YOUR OBJECTIVE:
Each line below needs to be duplicated without alteration.

Stored records:
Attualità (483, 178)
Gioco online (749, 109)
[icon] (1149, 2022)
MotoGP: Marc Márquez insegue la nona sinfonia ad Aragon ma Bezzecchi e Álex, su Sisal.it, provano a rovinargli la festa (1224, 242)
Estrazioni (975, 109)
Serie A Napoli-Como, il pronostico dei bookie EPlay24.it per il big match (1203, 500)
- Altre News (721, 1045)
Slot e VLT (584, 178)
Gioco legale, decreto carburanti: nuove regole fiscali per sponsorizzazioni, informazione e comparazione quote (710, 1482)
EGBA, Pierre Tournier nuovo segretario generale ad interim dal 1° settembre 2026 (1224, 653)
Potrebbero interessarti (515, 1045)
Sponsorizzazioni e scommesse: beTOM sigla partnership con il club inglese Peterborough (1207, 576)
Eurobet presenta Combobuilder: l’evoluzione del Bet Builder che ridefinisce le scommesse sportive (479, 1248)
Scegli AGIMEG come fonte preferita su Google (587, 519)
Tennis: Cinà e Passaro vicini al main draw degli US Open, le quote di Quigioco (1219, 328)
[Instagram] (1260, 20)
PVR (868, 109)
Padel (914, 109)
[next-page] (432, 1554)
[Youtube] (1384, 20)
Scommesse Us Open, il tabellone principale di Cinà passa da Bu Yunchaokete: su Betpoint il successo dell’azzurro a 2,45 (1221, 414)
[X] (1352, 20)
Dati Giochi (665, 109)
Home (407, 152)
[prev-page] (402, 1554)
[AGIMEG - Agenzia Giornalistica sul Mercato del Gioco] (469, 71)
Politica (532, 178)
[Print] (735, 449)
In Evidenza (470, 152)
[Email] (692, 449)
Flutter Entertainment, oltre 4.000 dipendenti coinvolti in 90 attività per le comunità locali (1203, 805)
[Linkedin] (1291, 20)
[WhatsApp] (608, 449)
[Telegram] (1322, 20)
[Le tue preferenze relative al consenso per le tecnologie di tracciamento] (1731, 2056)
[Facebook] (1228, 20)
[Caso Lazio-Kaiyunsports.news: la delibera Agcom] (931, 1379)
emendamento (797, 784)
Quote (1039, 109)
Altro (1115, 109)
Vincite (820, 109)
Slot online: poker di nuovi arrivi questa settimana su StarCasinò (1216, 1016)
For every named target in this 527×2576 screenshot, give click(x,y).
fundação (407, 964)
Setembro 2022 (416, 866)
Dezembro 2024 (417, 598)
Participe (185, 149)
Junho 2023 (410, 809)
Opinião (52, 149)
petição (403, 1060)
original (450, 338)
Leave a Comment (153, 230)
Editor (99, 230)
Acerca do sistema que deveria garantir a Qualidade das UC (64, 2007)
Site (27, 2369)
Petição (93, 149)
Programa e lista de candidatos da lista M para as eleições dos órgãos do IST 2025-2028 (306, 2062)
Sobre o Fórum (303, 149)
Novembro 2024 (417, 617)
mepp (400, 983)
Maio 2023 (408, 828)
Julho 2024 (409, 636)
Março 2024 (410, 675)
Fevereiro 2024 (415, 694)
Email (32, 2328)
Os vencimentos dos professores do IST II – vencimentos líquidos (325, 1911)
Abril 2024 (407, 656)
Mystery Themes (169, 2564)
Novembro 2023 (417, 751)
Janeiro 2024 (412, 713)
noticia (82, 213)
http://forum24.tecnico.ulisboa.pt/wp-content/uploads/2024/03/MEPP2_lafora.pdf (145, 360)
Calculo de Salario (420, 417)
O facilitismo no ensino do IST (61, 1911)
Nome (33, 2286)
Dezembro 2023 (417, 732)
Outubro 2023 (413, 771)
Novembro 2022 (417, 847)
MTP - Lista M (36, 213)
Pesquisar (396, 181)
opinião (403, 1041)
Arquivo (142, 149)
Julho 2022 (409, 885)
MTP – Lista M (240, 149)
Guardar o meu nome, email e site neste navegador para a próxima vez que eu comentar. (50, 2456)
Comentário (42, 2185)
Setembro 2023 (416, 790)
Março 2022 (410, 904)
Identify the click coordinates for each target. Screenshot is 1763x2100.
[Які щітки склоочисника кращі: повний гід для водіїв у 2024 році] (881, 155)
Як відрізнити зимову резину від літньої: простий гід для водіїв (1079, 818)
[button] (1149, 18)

EXERCISE RESULT:
Attualità (483, 178)
Gioco online (749, 109)
[icon] (1149, 2022)
MotoGP: Marc Márquez insegue la nona sinfonia ad Aragon ma Bezzecchi e Álex, su Sisal.it, provano a rovinargli la festa (1224, 242)
Estrazioni (975, 109)
Serie A Napoli-Como, il pronostico dei bookie EPlay24.it per il big match (1203, 500)
- Altre News (721, 1045)
Slot e VLT (584, 178)
Gioco legale, decreto carburanti: nuove regole fiscali per sponsorizzazioni, informazione e comparazione quote (710, 1482)
EGBA, Pierre Tournier nuovo segretario generale ad interim dal 1° settembre 2026 (1224, 653)
Potrebbero interessarti (515, 1045)
Sponsorizzazioni e scommesse: beTOM sigla partnership con il club inglese Peterborough (1207, 576)
Eurobet presenta Combobuilder: l’evoluzione del Bet Builder che ridefinisce le scommesse sportive (479, 1248)
Scegli AGIMEG come fonte preferita su Google (587, 519)
Tennis: Cinà e Passaro vicini al main draw degli US Open, le quote di Quigioco (1219, 328)
[Instagram] (1260, 20)
PVR (868, 109)
Padel (914, 109)
[next-page] (432, 1554)
[Youtube] (1384, 20)
Scommesse Us Open, il tabellone principale di Cinà passa da Bu Yunchaokete: su Betpoint il successo dell’azzurro a 2,45 (1221, 414)
[X] (1352, 20)
Dati Giochi (665, 109)
Home (407, 152)
[prev-page] (402, 1554)
[AGIMEG - Agenzia Giornalistica sul Mercato del Gioco] (469, 71)
Politica (532, 178)
[Print] (735, 449)
In Evidenza (470, 152)
[Email] (692, 449)
Flutter Entertainment, oltre 4.000 dipendenti coinvolti in 90 attività per le comunità locali (1203, 805)
[Linkedin] (1291, 20)
[WhatsApp] (608, 449)
[Telegram] (1322, 20)
[Le tue preferenze relative al consenso per le tecnologie di tracciamento] (1731, 2056)
[Facebook] (1228, 20)
[Caso Lazio-Kaiyunsports.news: la delibera Agcom] (931, 1379)
emendamento (797, 784)
Quote (1039, 109)
Altro (1115, 109)
Vincite (820, 109)
Slot online: poker di nuovi arrivi questa settimana su StarCasinò (1216, 1016)
For every named target in this 527×2576 screenshot, give click(x,y).
fundação (407, 964)
Setembro 2022 (416, 866)
Dezembro 2024 (417, 598)
Participe (185, 149)
Junho 2023 (410, 809)
Opinião (52, 149)
petição (403, 1060)
original (450, 338)
Leave a Comment (153, 230)
Editor (99, 230)
Acerca do sistema que deveria garantir a Qualidade das UC (64, 2007)
Site (27, 2369)
Petição (93, 149)
Programa e lista de candidatos da lista M para as eleições dos órgãos do IST 2025-2028 (306, 2062)
Sobre o Fórum (303, 149)
Novembro 2024 (417, 617)
mepp (400, 983)
Maio 2023 (408, 828)
Julho 2024 (409, 636)
Março 2024 (410, 675)
Fevereiro 2024 (415, 694)
Email (32, 2328)
Os vencimentos dos professores do IST II – vencimentos líquidos (325, 1911)
Abril 2024 (407, 656)
Mystery Themes (169, 2564)
Novembro 2023 (417, 751)
Janeiro 2024 (412, 713)
noticia (82, 213)
http://forum24.tecnico.ulisboa.pt/wp-content/uploads/2024/03/MEPP2_lafora.pdf (145, 360)
Calculo de Salario (420, 417)
O facilitismo no ensino do IST (61, 1911)
Nome (33, 2286)
Dezembro 2023 (417, 732)
Outubro 2023 (413, 771)
Novembro 2022 (417, 847)
MTP - Lista M (36, 213)
Pesquisar (396, 181)
opinião (403, 1041)
Arquivo (142, 149)
Julho 2022 (409, 885)
MTP – Lista M (240, 149)
Guardar o meu nome, email e site neste navegador para a próxima vez que eu comentar. (50, 2456)
Comentário (42, 2185)
Setembro 2023 (416, 790)
Março 2022 (410, 904)
Identify the click coordinates for each target. Screenshot is 1763x2100.
[Які щітки склоочисника кращі: повний гід для водіїв у 2024 році] (881, 155)
Як відрізнити зимову резину від літньої: простий гід для водіїв (1079, 818)
[button] (1149, 18)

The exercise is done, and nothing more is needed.